* TEXT EXCERPT
%%

02 Building modules in SpaDES

Alex M. Chubaty

January 26 2018

1 Introduction

1.1 Module overview

Recall that SpaDES simulations are event-driven, meaning that different actions are performed on data objects based on the order of scheduled events. The central design of SpaDES promotes modularity, such that collections of related simulation actions can be grouped together as ‘modules’ and easily reused among multiple simulations. Strict modularity requires that modules can act independently, without needing to know about other modules. Thus each SpaDES module must explicitly state its input dependencies (data, package, and parameterization requirements), data outputs, as well as provide other useful metadata and documentation for the user. Upon initialization of a simulation via simInit, the dependencies of every module used are examined and evaluated. If dependency incompatibilities exists, the initialization fails and the user is notified. Also during this initialization, module code is source-ed into the simulation environment, making all module objects and functions available during the simulation.

Each SpaDES module describes the processes or activities that drive simulation state changes via changes to objects stored in the simulation environment. Each activity consists of a collection of events which are scheduled depending on the rules of the simulation. Each event may evaluate or modify a simulation data object (e.g., update the values on a raster map), or perform other operations such as saving and loading data objects, plotting, or scheduling other events.

1.1.1 Simulation event list

The event queue is stored in a slot in a simList simulation object. Each event is represented by a data.table row consisting of the time the event is to occur (eventTime), the name of the module from which the event is taken (moduleName), and a character string for the programmer-defined event type (eventType). This list is kept sorted by eventTime, and events are processed in sequence beginning at the top of the list. Completed events are removed from the queue.

1.1.2 Module events

When a call to the event list is made, the event is processed by the module specified by moduleName. The module code then determines the event type and executes the code for that event. For each event type within a module: 1) the instructions for what happens for this event get executed; and 2) there is an optional call to scheduleEvent, which schedules a future event. A module can schedule other event types from within the same module, and should not call other modules because this introduces module dependencies, which breaks the drop-in/replace modularity of your simulation model.

1.1.3 Module event dependencies

Each module schedules its own events (e.g., a ‘fire’ module may schedule ‘burn’ events) and only uses its own data objects (or shared simulation objects). Modules that behave in this way are independent of one another, which is the preferred way to design and implement modules. Maintaining strict modularity allows the removal, addition, and replacement of modules without having to rewrite your code.

Module event dependencies complicate the construction of simulation models, and hinder the ability to develop and deploy models with modularity. If two modules are actually dependent on each others’ events, then you should consider whether they really are separate modules or should be merged into a single module.

2 Module structure

2.1 Module directory structure (moduleName/)

%%

* SOURCE DATA
%%

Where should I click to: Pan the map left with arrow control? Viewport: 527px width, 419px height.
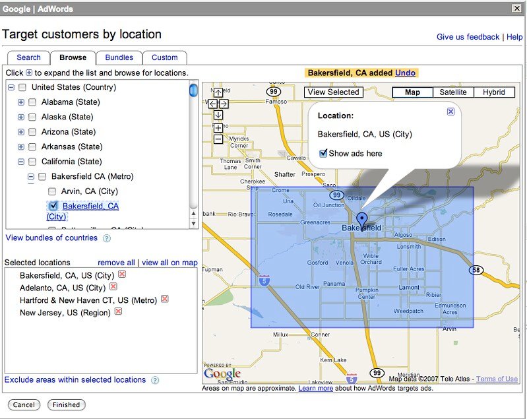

%%

* PARTS OF THE EXERCISE
1. In the text on building modules in SpaDES, what happens to events after they are completed?
2. Say whether each statement agrees with the text on building modules in SpaDES, and support each answer with the deciding words quoted from that text: (a) The event list is kept sorted by moduleName. (b) When dependency incompatibilities exist at initialization, the user is notified. (c) A module should call other modules to schedule their events.

* THE RESPONSES
1. They are removed from the event queue.

2.
(a) No: "This list is kept sorted by eventTime"
(b) Yes: "If dependency incompatibilities exists, the initialization fails and the user is notified."
(c) No: "should not call other modules because this introduces module dependencies"